Passmed:  Passmed offers 6 months free UCAT revision, but also offers paid revision support for medical students during their courses. Lots of students use it to help them prepare for UCAT.

YouTube: There are many current and recent medical students who create videos on YouTube about their experience and advice about applying. Remember that their experience is personal and individual, and may not reflect yours. They might provide some useful advice but remember that they might be advertising paid for services. Take their advice as part of a more holistic approach alongside moderated advice such as ours, and official advice from universities and test providers. 

The Medic Portal: The Medic Portal is a popular website that provides resources to help you prepare your medicine application. The Medic Portal has some free resources online but some are paid-for. There are good, free alternatives for preparation available online, so check out our guides and the university websites for details.

Support networks:  While not every student will have a support network to help them prepare, there are plenty of other ways to prepare for your admissions tests and interviews, such as through free online resources, like on our website. 

Mock interview: Don’t worry if you didn’t have this opportunity.

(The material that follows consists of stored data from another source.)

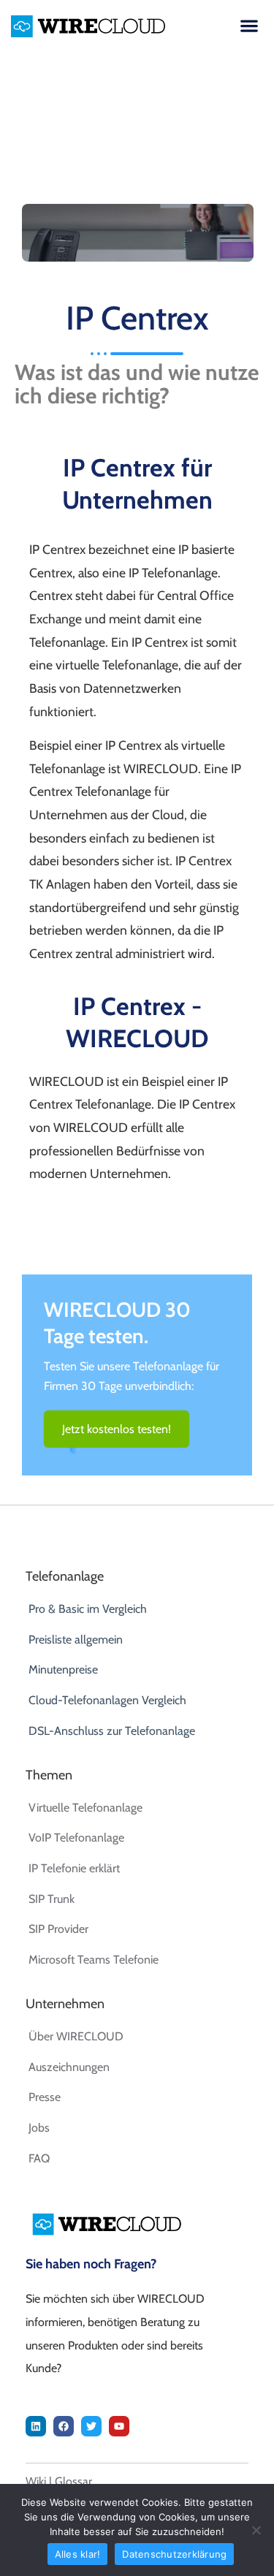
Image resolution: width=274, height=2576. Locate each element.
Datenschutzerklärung (174, 2554)
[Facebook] (63, 2426)
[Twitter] (91, 2426)
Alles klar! (78, 2554)
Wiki (36, 2481)
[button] (249, 25)
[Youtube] (119, 2426)
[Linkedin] (36, 2426)
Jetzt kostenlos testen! (116, 1429)
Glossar (73, 2481)
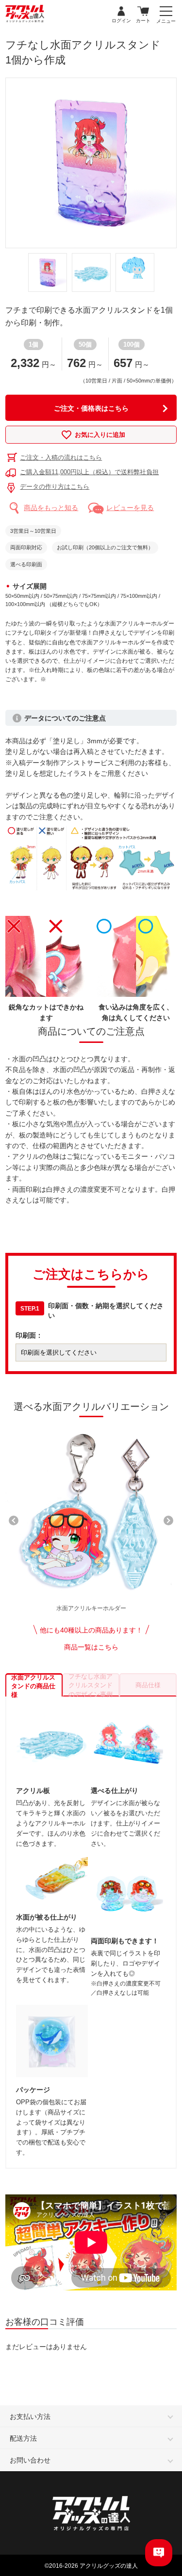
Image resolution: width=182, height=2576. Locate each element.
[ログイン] (121, 11)
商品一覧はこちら (91, 1647)
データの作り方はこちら (54, 486)
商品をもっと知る (51, 508)
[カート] (143, 11)
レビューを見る (130, 508)
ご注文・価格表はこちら (91, 408)
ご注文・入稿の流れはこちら (61, 457)
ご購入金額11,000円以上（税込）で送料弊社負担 (89, 472)
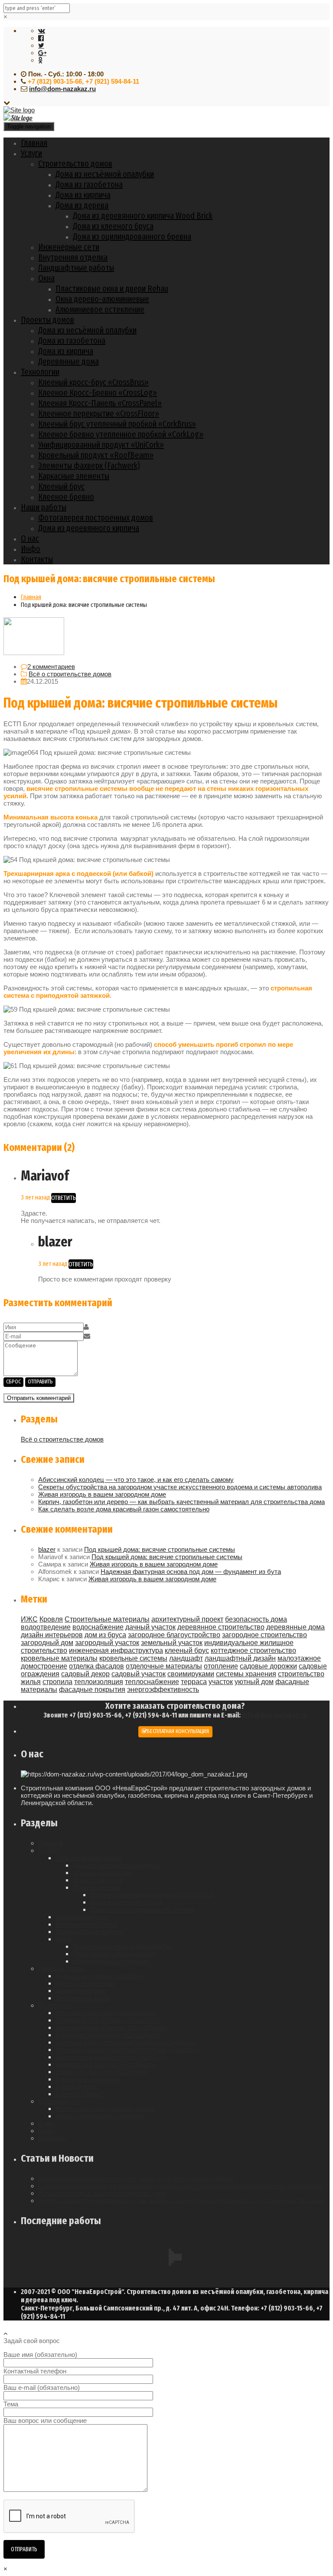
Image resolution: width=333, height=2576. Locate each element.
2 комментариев (51, 666)
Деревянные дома (68, 361)
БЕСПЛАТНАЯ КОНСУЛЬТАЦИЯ (178, 1731)
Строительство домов (75, 163)
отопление (221, 1666)
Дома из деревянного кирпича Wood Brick (142, 215)
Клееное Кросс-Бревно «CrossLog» (97, 392)
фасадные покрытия (92, 1689)
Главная (34, 143)
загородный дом (47, 1642)
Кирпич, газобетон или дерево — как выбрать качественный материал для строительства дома (181, 1501)
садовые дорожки (268, 1666)
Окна (46, 278)
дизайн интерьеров (52, 1635)
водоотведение (46, 1627)
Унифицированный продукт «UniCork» (101, 444)
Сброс (13, 1381)
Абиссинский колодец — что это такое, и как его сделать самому (136, 1479)
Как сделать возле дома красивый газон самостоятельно (123, 1509)
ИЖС (29, 1619)
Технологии (40, 372)
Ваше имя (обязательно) (40, 2354)
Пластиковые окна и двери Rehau (112, 288)
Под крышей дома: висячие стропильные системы (159, 1549)
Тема (10, 2404)
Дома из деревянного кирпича (88, 528)
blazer (47, 1549)
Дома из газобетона (89, 184)
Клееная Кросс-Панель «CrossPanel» (100, 403)
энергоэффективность (163, 1689)
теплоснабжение (152, 1681)
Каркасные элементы (73, 476)
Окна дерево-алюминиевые (102, 299)
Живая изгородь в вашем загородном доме (102, 1494)
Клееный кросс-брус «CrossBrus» (93, 382)
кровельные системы (133, 1658)
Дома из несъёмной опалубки (105, 174)
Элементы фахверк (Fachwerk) (89, 465)
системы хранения (246, 1674)
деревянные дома (295, 1627)
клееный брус (187, 1650)
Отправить (40, 1381)
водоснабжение (98, 1627)
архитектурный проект (187, 1619)
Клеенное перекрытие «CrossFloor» (98, 413)
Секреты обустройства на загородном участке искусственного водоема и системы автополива (180, 1487)
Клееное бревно (66, 497)
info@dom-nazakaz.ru (62, 88)
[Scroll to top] (5, 2333)
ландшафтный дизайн (240, 1658)
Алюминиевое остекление (100, 309)
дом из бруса (105, 1635)
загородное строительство (264, 1635)
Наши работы (43, 507)
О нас (30, 538)
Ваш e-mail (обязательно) (41, 2387)
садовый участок (138, 1674)
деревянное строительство (220, 1627)
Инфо (30, 549)
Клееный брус (61, 486)
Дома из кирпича (83, 195)
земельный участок (171, 1642)
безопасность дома (256, 1619)
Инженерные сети (68, 247)
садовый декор (85, 1674)
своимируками (190, 1674)
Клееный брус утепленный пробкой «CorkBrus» (117, 424)
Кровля (51, 1619)
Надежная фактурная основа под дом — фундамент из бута (191, 1571)
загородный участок (107, 1642)
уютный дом (254, 1681)
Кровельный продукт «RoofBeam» (95, 455)
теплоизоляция (98, 1681)
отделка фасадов (96, 1666)
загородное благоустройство (174, 1635)
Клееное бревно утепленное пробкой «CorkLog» (120, 434)
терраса (194, 1681)
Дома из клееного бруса (113, 226)
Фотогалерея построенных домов (95, 517)
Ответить (63, 1198)
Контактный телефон (34, 2371)
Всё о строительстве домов (70, 674)
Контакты (37, 559)
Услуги (31, 153)
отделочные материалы (164, 1666)
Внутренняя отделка (73, 257)
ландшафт (186, 1658)
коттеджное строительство (253, 1650)
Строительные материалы (107, 1619)
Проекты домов (47, 320)
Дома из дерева (82, 205)
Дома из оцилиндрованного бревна (132, 236)
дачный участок (150, 1627)
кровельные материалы (59, 1658)
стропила (57, 1681)
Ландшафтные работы (76, 267)
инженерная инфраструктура (116, 1650)
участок (221, 1681)
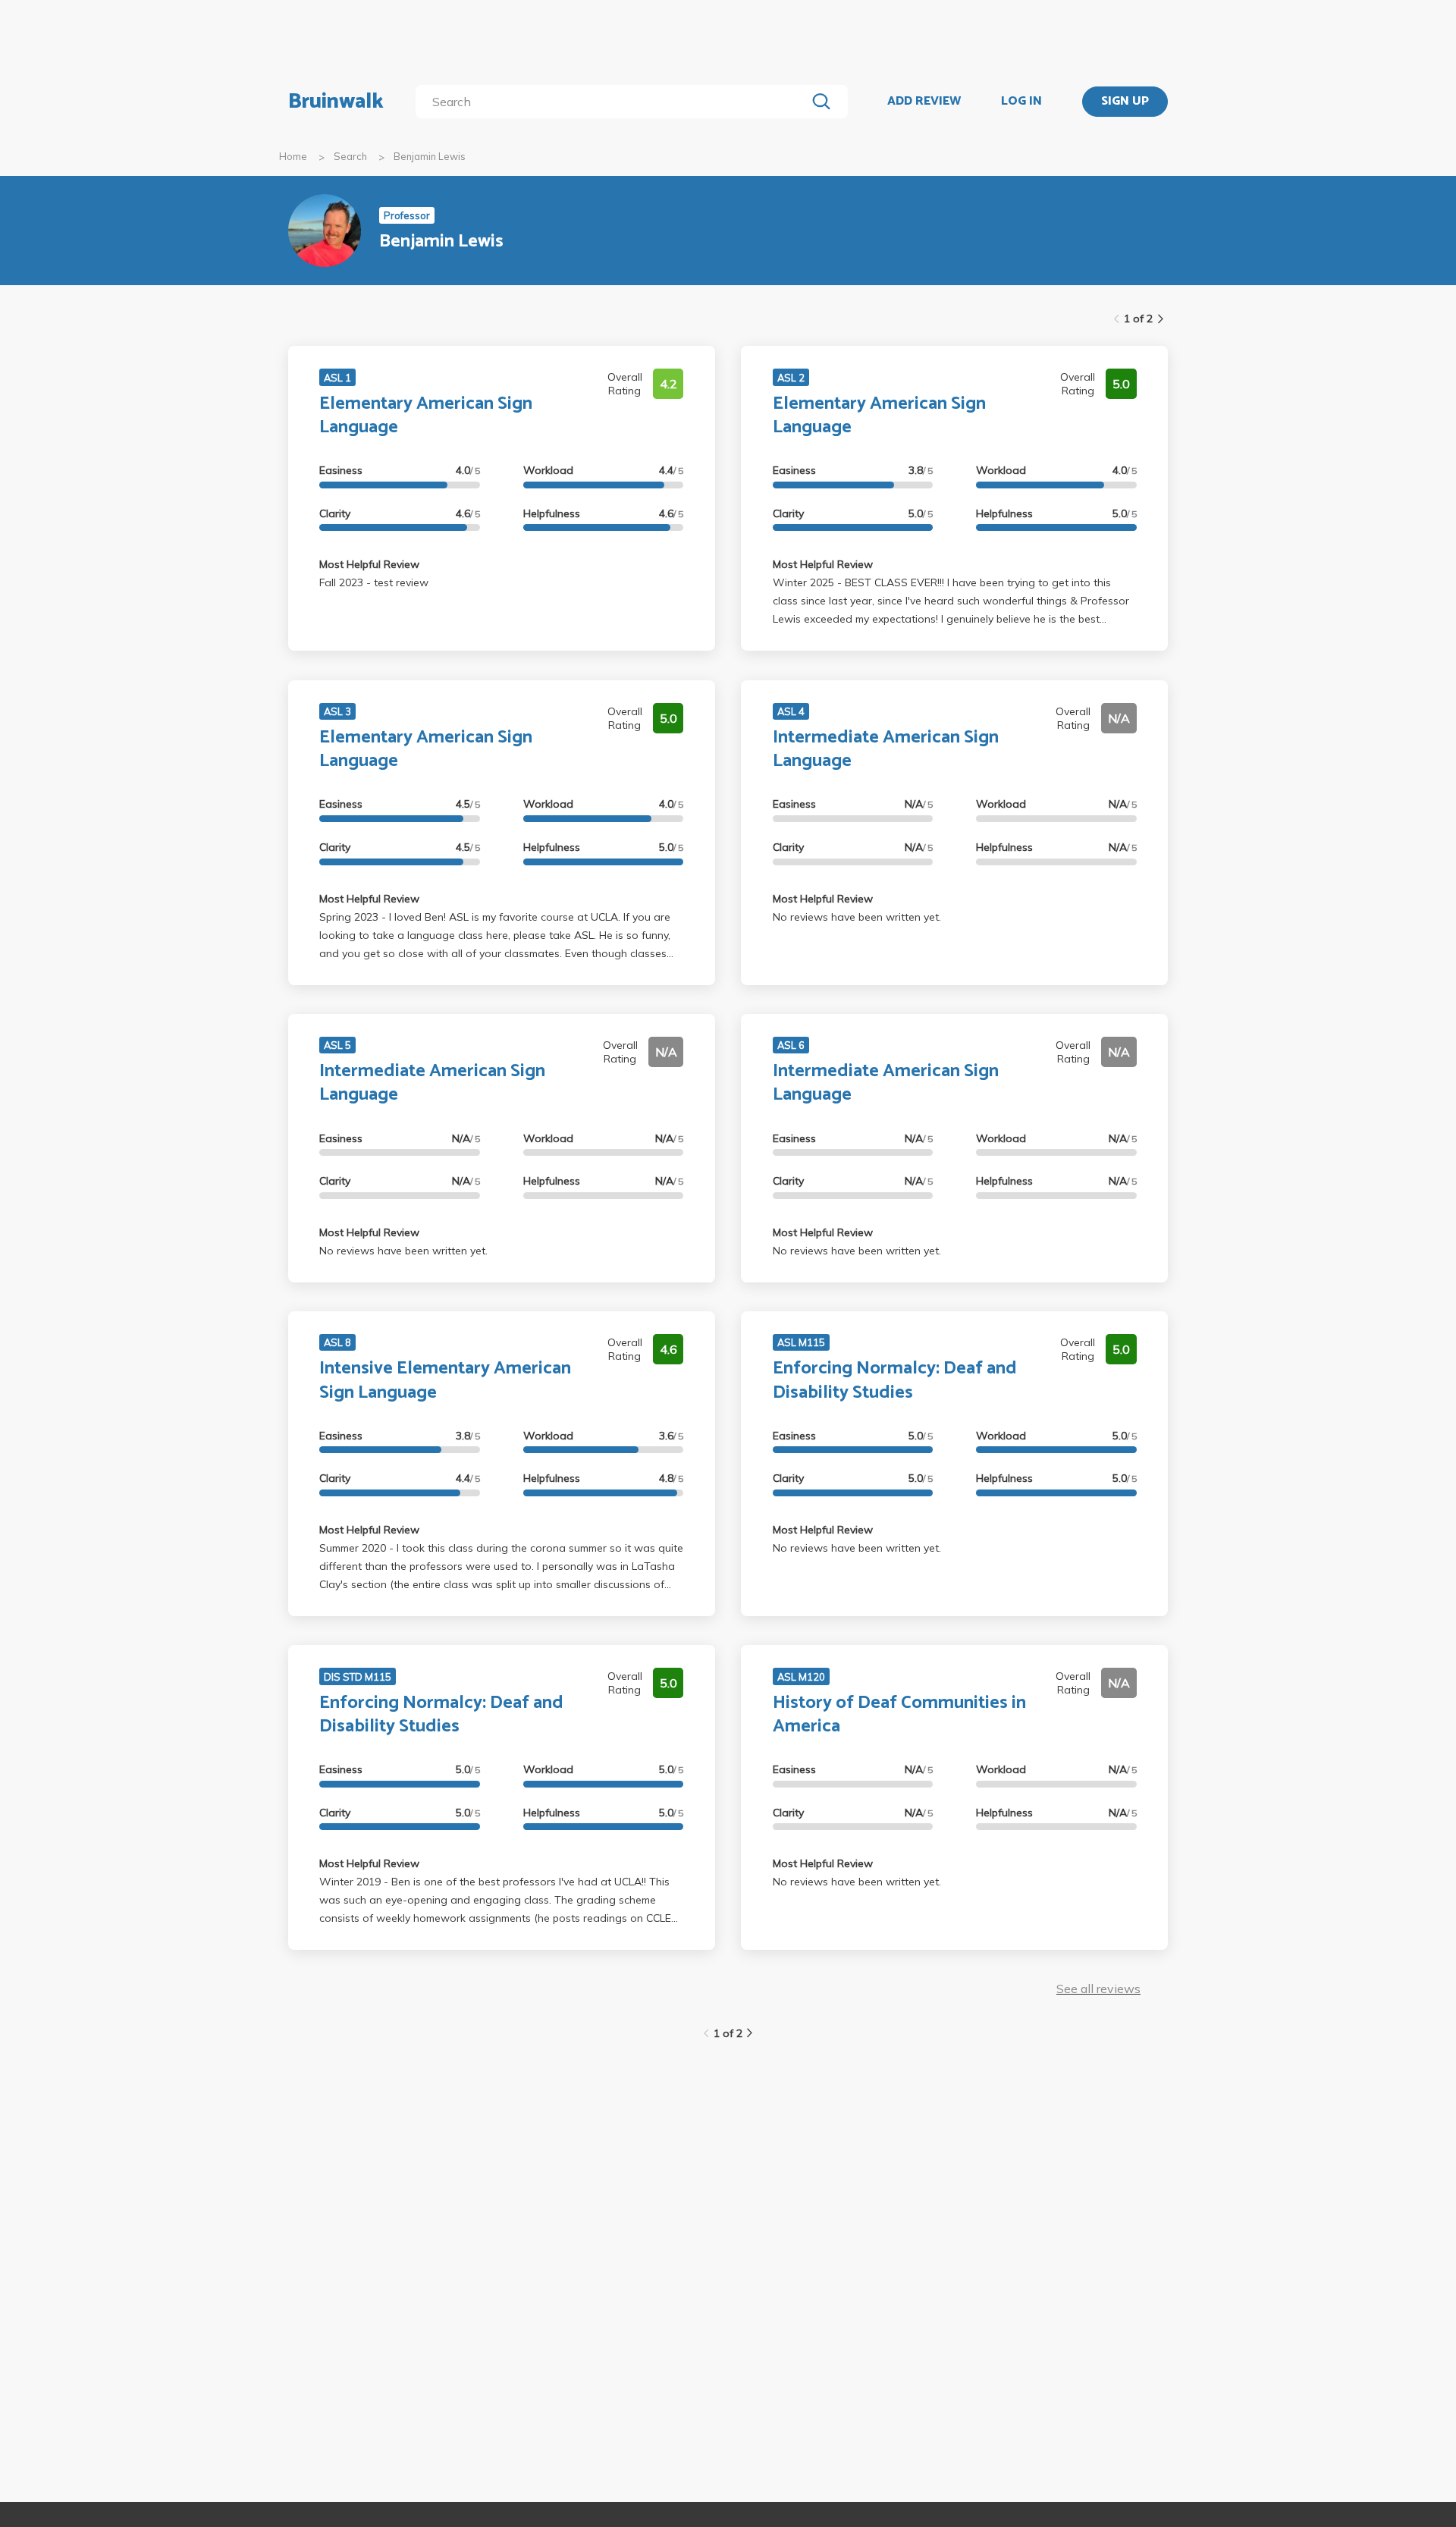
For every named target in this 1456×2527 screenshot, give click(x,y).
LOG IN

Interviews are designed to take into account that not everyone has the same level of preparation. See our guides and blogs on interviews to find out more about free online resources.

Mentoring: Not everyone has had mentoring and some mentoring programmes services may have particular criteria for you to join the programme. Don’t worry if you’ve not had this opportunity. There are plenty of free online resources to help you prepare for the application process, like on our website, and not having a mentor will not put you at a disadvantage.